Well folks, it’s finally happened. After a whole Autumn/Winter season of not being at all ill, I’ve finally succumbed to a rather nasty virus. The first 24 hours were especially rough, but after that I decided, rather stubbornly, that I was well enough to run, and did 4 recovery miles on my lunchbreak. Needless to say that was a dumb idea and I now feel like death warmed up.
When I called my parents for a catch up (and, let’s not lie, a bit of a moan and plea for some sympathy), my Dad, a former runner himself, asked how marathon training was going. I moaned for a good two minutes about how shitty I felt and what an idiot I was for not resting properly, when he interjected, ‘But your feet…?’

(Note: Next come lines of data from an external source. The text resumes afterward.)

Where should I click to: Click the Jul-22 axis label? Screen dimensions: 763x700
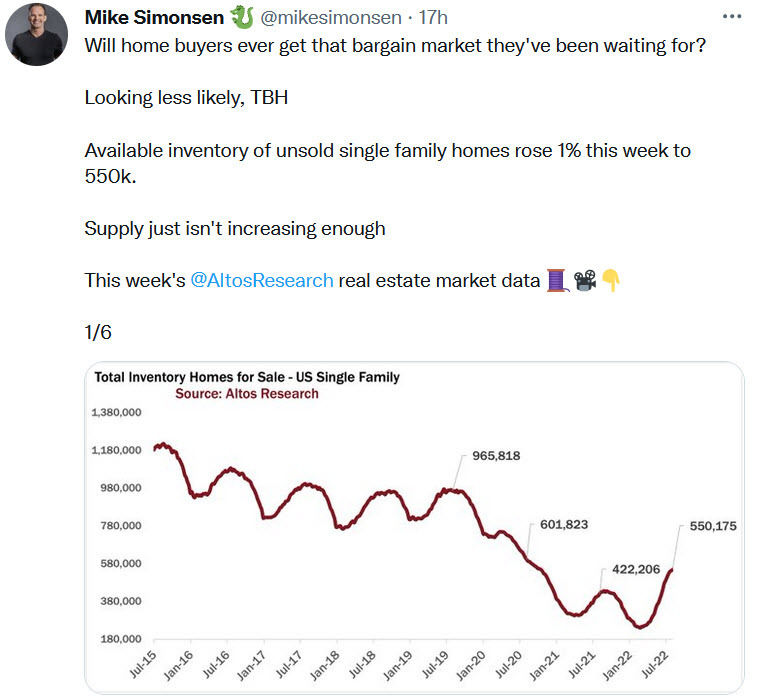(x=655, y=664)
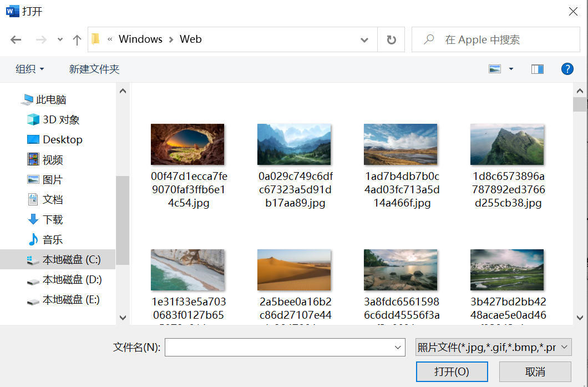
Task: Toggle the preview pane icon
Action: 537,69
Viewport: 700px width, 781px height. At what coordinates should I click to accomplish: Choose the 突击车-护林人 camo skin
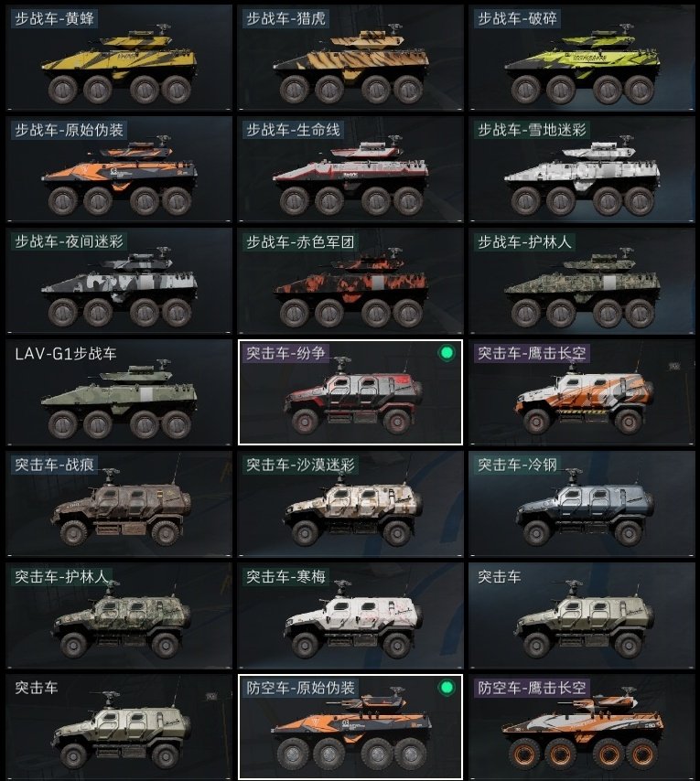[119, 615]
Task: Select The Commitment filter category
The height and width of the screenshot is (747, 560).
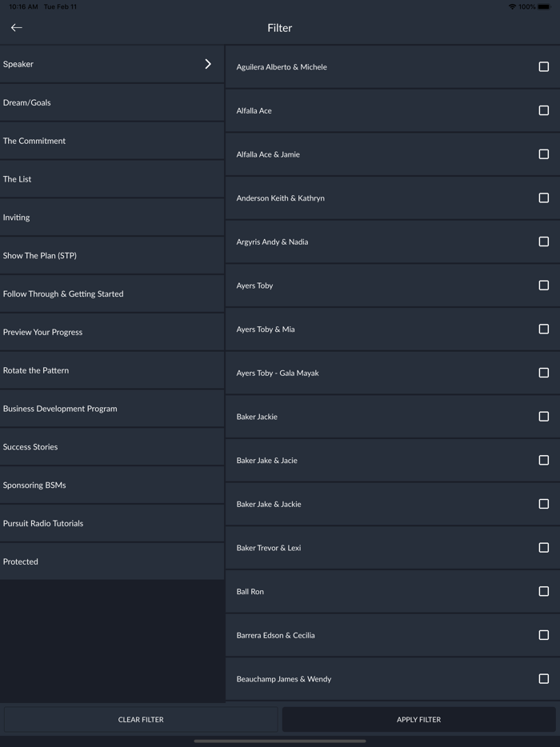Action: coord(112,141)
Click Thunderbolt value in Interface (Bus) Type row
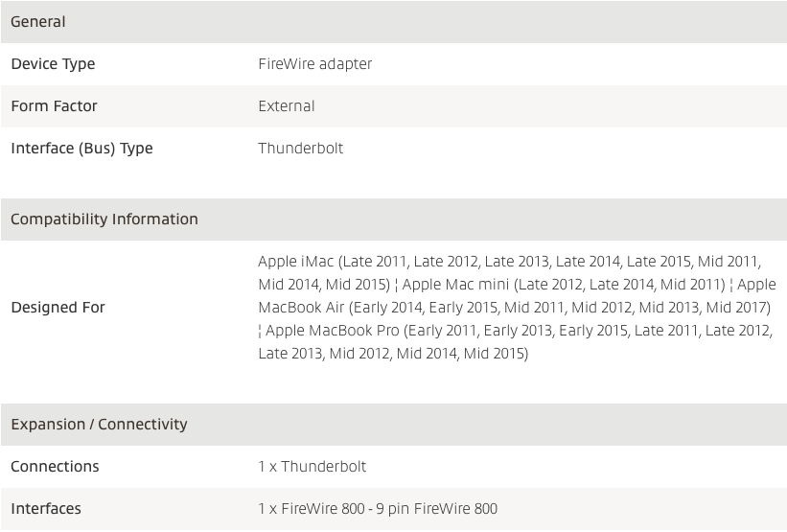The width and height of the screenshot is (787, 532). tap(300, 149)
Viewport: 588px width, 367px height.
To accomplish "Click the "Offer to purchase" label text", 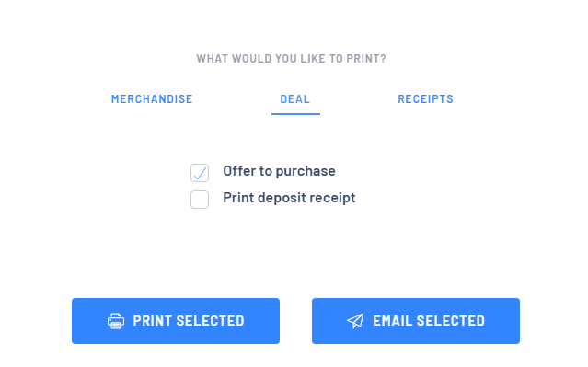I will click(280, 171).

I’d been so caught up in my moaning about this virus that I’d completely failed to notice, or at least acknowledge, that I was two weeks into training, with moderately increased mileage and pace, with almost no discernible pain in my feet. I caught myself for a minute, realising how ungrateful I was being. Yes, I probably had overdone it, with running, socializing and work. And yes, my body was probably rebelling and demanding some well-needed rest. But I’d made so much progress in the recovery of my injury that I hadn’t even thought it worth mentioning to my Dad.
I think there’s a lot to be said for mindset. I was absolutely convinced that my injury was still to severe to begin training, until visiting my physio who said, with an objective set of eyes, and years of experience, that I’d made a considerable amount of progress. Once he gave me full endorsement to train properly, hard and at a decent pace, he allayed my anxieties. Now instead of feeling guilty about going for gentle runs, I know I have the backing of a trusted expert, and I’m so much more confident. So much so, that it’s stopped playing on my mind quite so much.
So I guess what I’m saying is I’m hugely grateful to be running again; grateful that my feet have recovered enough for me to be able to train; and grateful for my lovely physio. Of course I’m pissed at feeling so fluey and awful, but at least I know this will pass, and I’ll be back at it soon.
Here’s to gratitude!
How’s your training going? How are you keeping injury free this season?